If your laptop doesn't have a DVI connector on itself, check if there's a dock sold for it and whether or not the dock has one.
posted by Orb2069 at 8:47 AM on May 23, 2012

XKCD has a cheeky comic on this sort of thing, which is to say I agree with The Lamplighter. TVs are meant to be seen at a distance, while monitors are for up-close viewing. Because of that, monitors have much higher pixel density than HDTVs.

As folks have said, it's not terribly difficult to find a small HDTV to double as a monitor. I suggest you and see a few such TVs in person, so you can see how they would look as monitors and as TVs. Given that you work with text and graphics, I don't think HDTVs would be high enough definition for you, but I could be wrong.
posted by filthy light thief at 9:41 AM on May 23, 2012

The problems with using a TV as a monitor has been nicely summarized here (and nicely illustrated by the XKCD comic). So, if you want something that's going to be good with your computer (particularly for "graphic design stuff,"), then what you probably want is a big monitor.
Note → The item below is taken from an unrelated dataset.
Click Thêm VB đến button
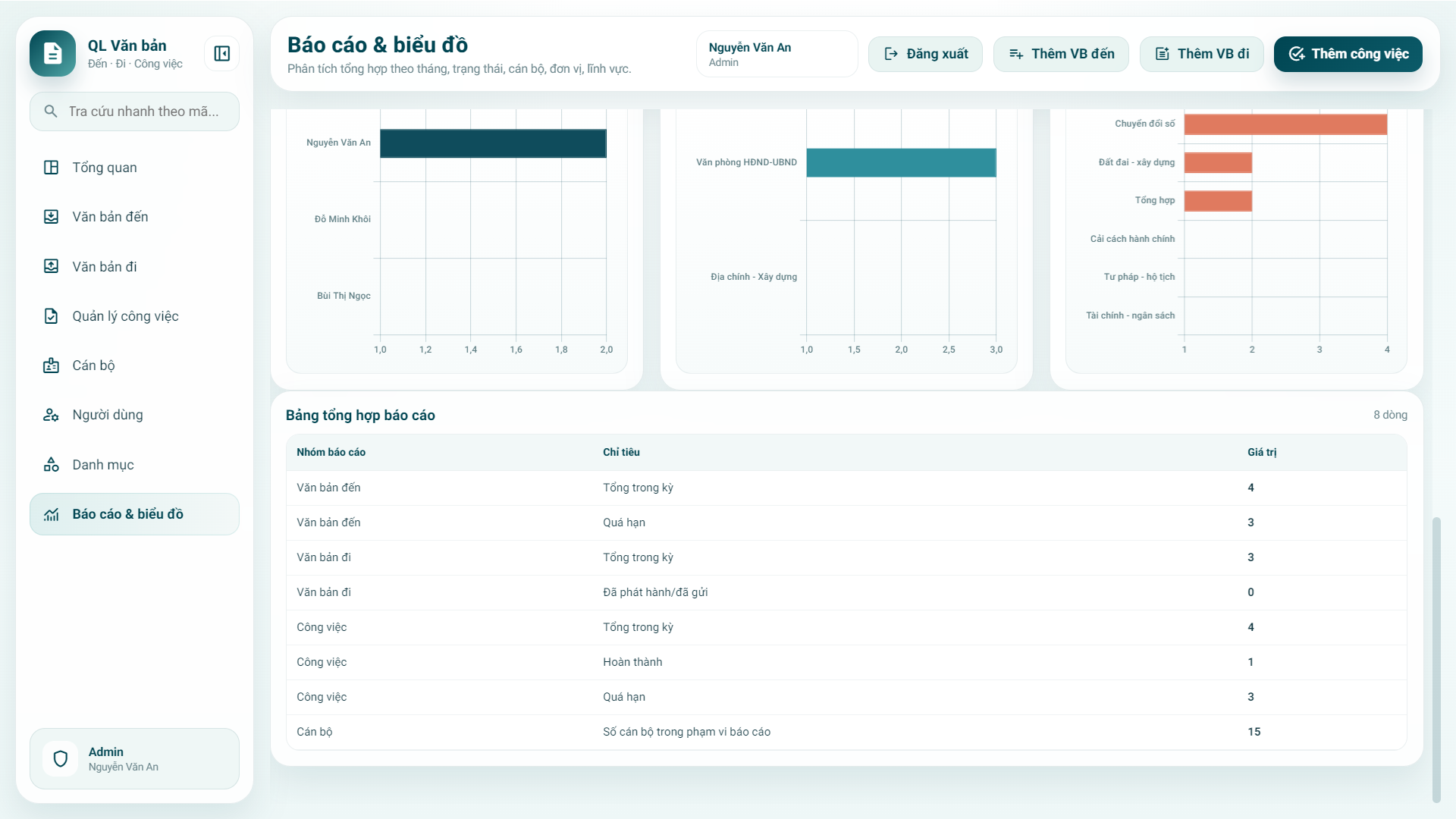 pyautogui.click(x=1061, y=54)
Apple will sell you a 27" monitor with good resolution for $1000 (Newegg gives you more options for around the same price).

Using these monitors in conjunction with an HDMI "TV" source might work well for you.
posted by Betelgeuse at 11:28 AM on May 23, 2012

Response by poster: If a TV as a monitor will be unacceptable in terms of resolution (and vice versa), if it would make more sense to get both a TV and a monitor (I have some wall space to hang a flatscreen on the wall) in terms of cost, I'm open to hearing that. $1,000 for a good TV that doubles as a monitor is more than I'd spend on both, I think.
posted by xingcat at 6:39 PM on May 23, 2012

I could be talking out of my arse, but I think if you get a full 1080p HDTV but go for a smaller form, you're forcing a higher resolution into a smaller space and making the image more crisp up close. In other words, a "true" HDTV of a smaller size might look better up close than a larger TV with the same HTDV resolution. Searching for 1080p 37" HDTVs turn up a number of models in the $300 to $600 range.

Go into some stores and check out various models, but remember default (HD)TV settings are generally intended for brightly lit showrooms, so you'll have to adjust your set at home.